Murrazzani ammette però che il suo lavoro è favorito da un gruppo di avanti molto numeroso e di qualità. “Per esempio possiamo tranquillamente notare che c’è uno squilibrio negli uomini a disposizione tra avanti e trequarti”, dice l’ex numero 8 campione d’Italia. “Noi per esempio di partita in partita possiamo scegliere su quale tipo di gioco e di giocatori puntare, se far prevalere forza fisica o mobilità. Ultimamente, però, con gli infortuni di Bilotti e Romagnoli siamo un po’ corti anche noi. Nel complesso nel gruppo abbiamo uomini di peso, gente con esperienza e nella categoria. Restano quindi una buona qualità e abbondanza”. Al di la degli aspetti tecnici, sui quali si lavora quotidianamente, a colpire Murrazzani sono di più gli aspetti morali del gruppo: “La chiave è la compattezza: quello che si vede in campo, nasce da fuori. Daniele e lo staff sono stati bravissimi a creare un certo tipo di dinamica. La maggior parte dei ragazzi viene da un percorso di crescita comune, ma ogni volta che c’è un nuovo innesto, qui si sente subito a casa, diventa un fratello. Lo spirito di accoglienza è la forza dei nostri senatori, di Bernasconi, Battarelli. E quando tu stai bene, sei stimolato sempre a dare qualcosa in più. In una squadra di professionisti ci si può anche odiare, ma è un lavoro con degli obiettivi da perseguire, in una squadra semi professionistica, invece, se non c’è l’alchimia non si vince”. Un gruppo con il quale lavorare diventa moltom piacevole. “La cosa che mi stupisce e colpisce di più - dice Murrazzani - è la disponibilità. Ci sono sempre, tutti, si fanno in quattro, in silenzio, davanti a complimenti o rimproveri lavorano sempre allo stesso modo, non si montano la testa. E stupisce ancor di più se si pensa che per la quasi totalità della squadra si tratta della prima esperienza in Serie A. Le prime partite sono state tutte di apprendimento, in ogni settore: alla categoria, agli arbitri, agli scontri fisici. Piano piano si riempie il bagaglio e ogni partita c’è un passo in avanti. anche la sconfitta con il Livorno è servita, per ricordarci chi siamo e che dobbiamo crescere”.

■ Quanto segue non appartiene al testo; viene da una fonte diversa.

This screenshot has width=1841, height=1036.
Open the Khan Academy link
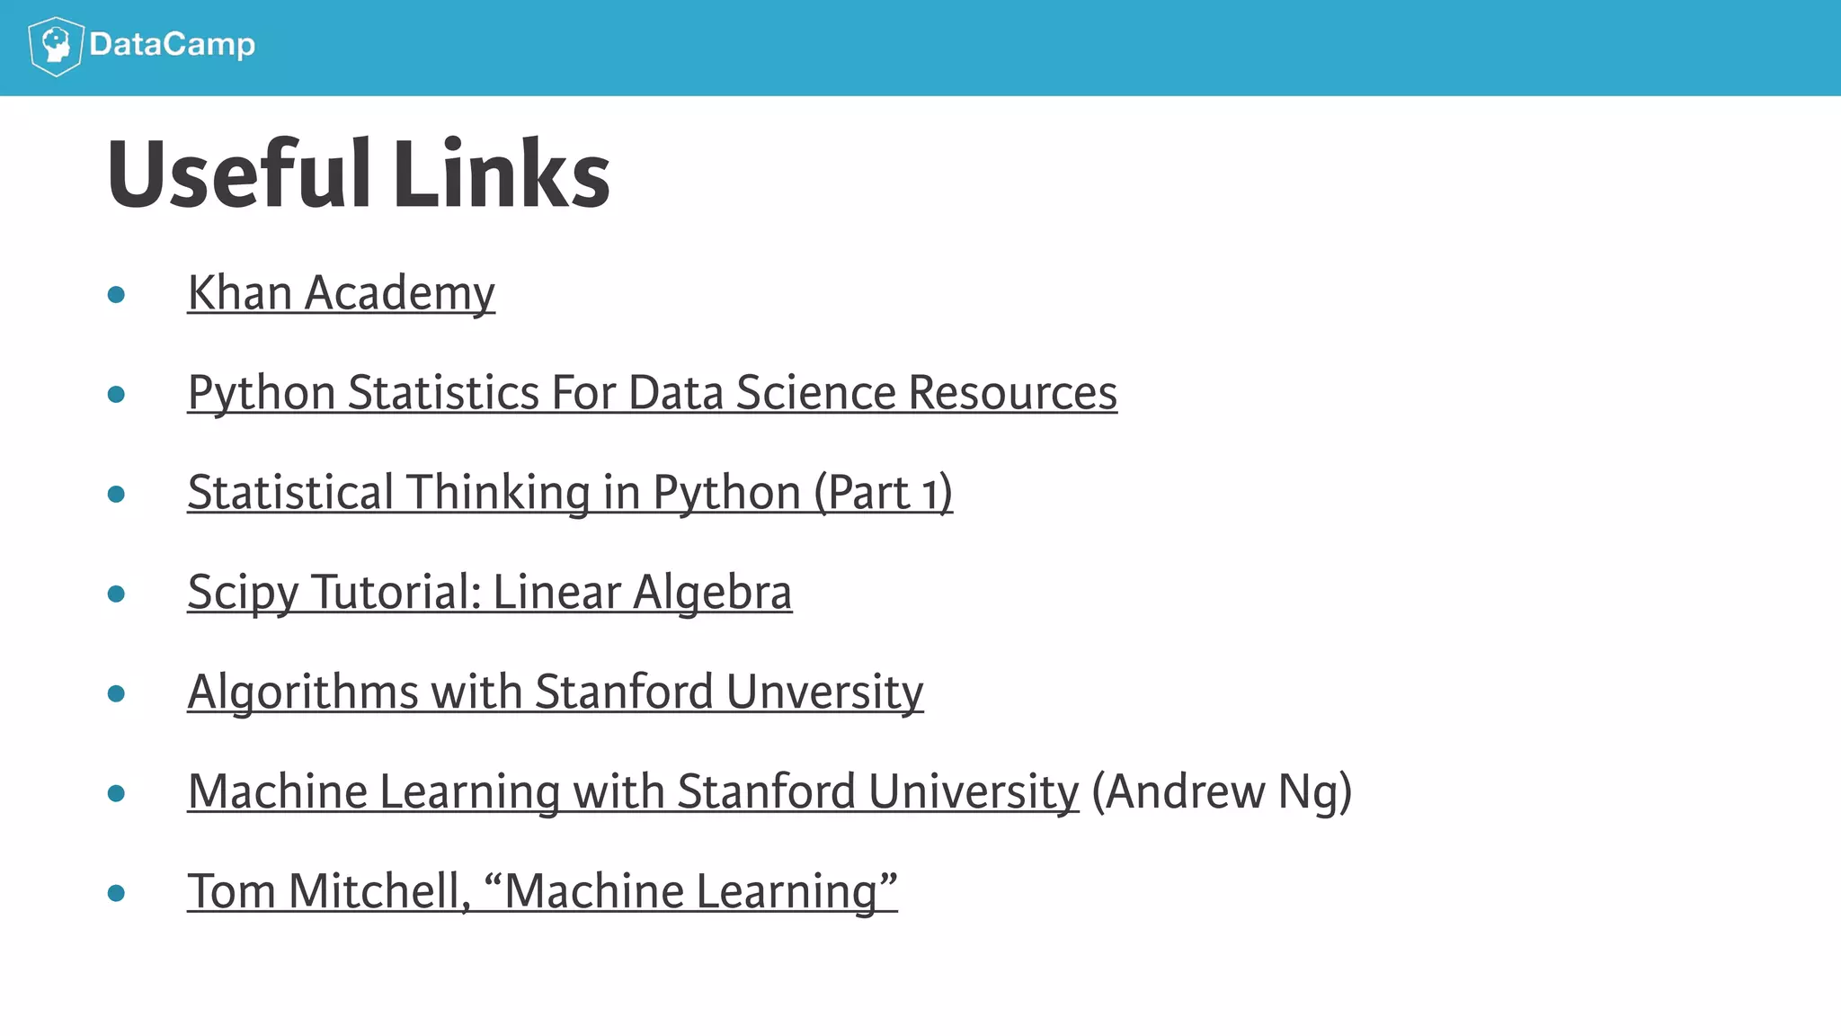click(x=341, y=293)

Un equilibrio, quello di Murrazzani, che potrebbe stupire chi lo aveva conosciuto da giocatore: “Ma non è vero che ero un rompicoglioni!”, si difende… “Magari fuori si, in partita, ma all’interno di un gruppo, da parte mia non c’è mai stata una parola fuori posto o una mancanza di rispetto. Anzi, proprio questo aspetto è quello in cui mi rivedo oggi nei miei giocatori. Sono cambiate anche un po’ le dinamiche e i rapporti, oggi un allenatore parla molto di più con i giocatori. Dietro alle scelte ci sono tanti pensieri, poi secondo me una spiegazione serve, perché più rendi partecipe qualcuno, più si sentirà importante nell’economia del gruppo. Se non lo coinvolgi, se ne frega”. A proposito di paragoni: inevitabile non parlare di Tre Fontane e Tor Pagnotta: “La mia generazione e quelle precedenti per 30 anni sono cresciute dentro al Tre Fontane. Eravamo affittuari, ma lo sentivamo come casa nostra. C’era lo stesso attaccamento alla società, ma le potenzialità ora sono ovviamente diverse. Seppur da poco, la Rugby Roma oggi qui a Tor Pagnotta sta posando le fondamenta sulle quali sarà più facile costruire un futuro stabile”.

Alla ripresa del campionato, domenica 14 proprio a Tor Pagnotta arriverà la Capitolina per il quarto derby stagionale: su quali aspetti la squadra, e nel caso specifico di Murrazzani, gli avanti dovranno lavorare di più? “In mischia abbiamo troppi alti e bassi durante la partita e fra una partita e l’altra. Dobbiamo imparare che se sei dominante, devi esserlo per tutti gli 80 minuti. Sarà un passo avanti dal punto di vista della mentalità. Se sei più forte e in campo stai dominando, devi dimostrarlo a ogni mischia, non puoi abbassati a un livello inferiore, altrimenti diventi più scarso anche tu. E non abbiamo ancora quella determinazione che ti porta, quando c’è la possibilità, di dominare per 80 minuti. Se molli, se ti rilassi, è un errore”. Più difficile per gli allenatori invece intervenire su aspetti che comportano invece di partita in partita un adattamento al metro dell’arbitro di giornata: “Se da un lato è vero che forse concediamo troppi calci di punizione, dall’altro c’è la mancanza di feedback sufficienti da parte del settore arbitrale utili a correggere i comportamenti sbagliati. Prima della partita l’arbitro dà delle indicazioni, ma sono di prassi, non c’è poi una spiegazione più approfondita su come attuare e cosa andare a guardare. In partita qualche volta si può intervenire osservando i comportamenti in prima linea, perché poi alla fine è sempre lì che le cose sono più complicate: tante volte l’adattamento c’è, ma per altre poi c’è da tenere conto dell’avversario e delle qualitià individuali che non ti permettono di fare quello che vorresti”.